The second of three things: Just to give you a quick rundown on what the Secretary of State was up to today. He was today, for most of the day, in Kiev, Ukraine, and he had a number of meetings and some press availabilities, and you'll see some words, I'm sure, flowing back from his press conference.
He met with President Kuchma, with Foreign Minister Udovenko, with the Chairman of the Parliament, with Prime Minister Marchuk, and visited our Embassy, and then left not too many hours ago for Prague where he will spend two nights. That is what the Secretary has been up to.
The third of my three items: to alert you to the fact that tomorrow we will follow up the President's announcement today, which I think will occur in about an hour, of his priorities for Fiscal Year 1997, the Federal Budget. We'll follow it up with our own briefing on the Foreign Affairs Budget.
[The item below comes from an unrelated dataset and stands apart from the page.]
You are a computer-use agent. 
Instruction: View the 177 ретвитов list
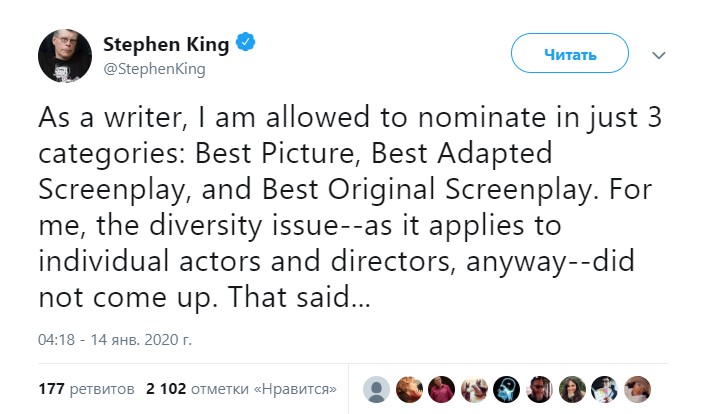click(84, 388)
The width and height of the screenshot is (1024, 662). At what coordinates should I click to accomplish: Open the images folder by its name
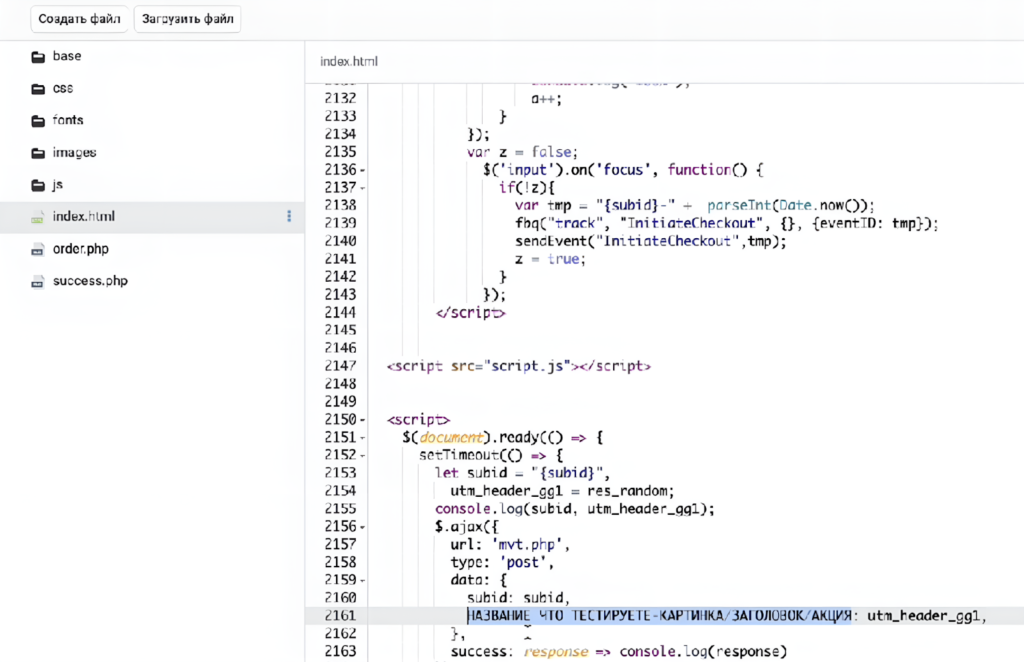74,153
We think it's important to lay out for you what our priorities will be for Fiscal Year 1997.
So first up will be Acting Secretary of State Strobe Talbott. He'll come down and speak to you, and then following Ambassador Talbott, we'll have the Director of the Office of Resources, Plans and Policy, Craig Johnstone. He will have a few more things to say, and he will answer your questions. That is all I have at the top of the briefing.
Q Do you have any comment on the latest exchange of increasingly heated words between the United States and China?
MR. DAVIES: I don't know that I would characterize what American officials have been saying as sort of heated rhetoric necessarily directed at China.
I'd note that just in the last little while, the Secretary of Defense had something to say about his pride in the United States armed forces and the United States Navy. That was just a statement of fact, that it is the best navy in the world. But there's no ratcheting up here from our standpoint of the rhetoric at all.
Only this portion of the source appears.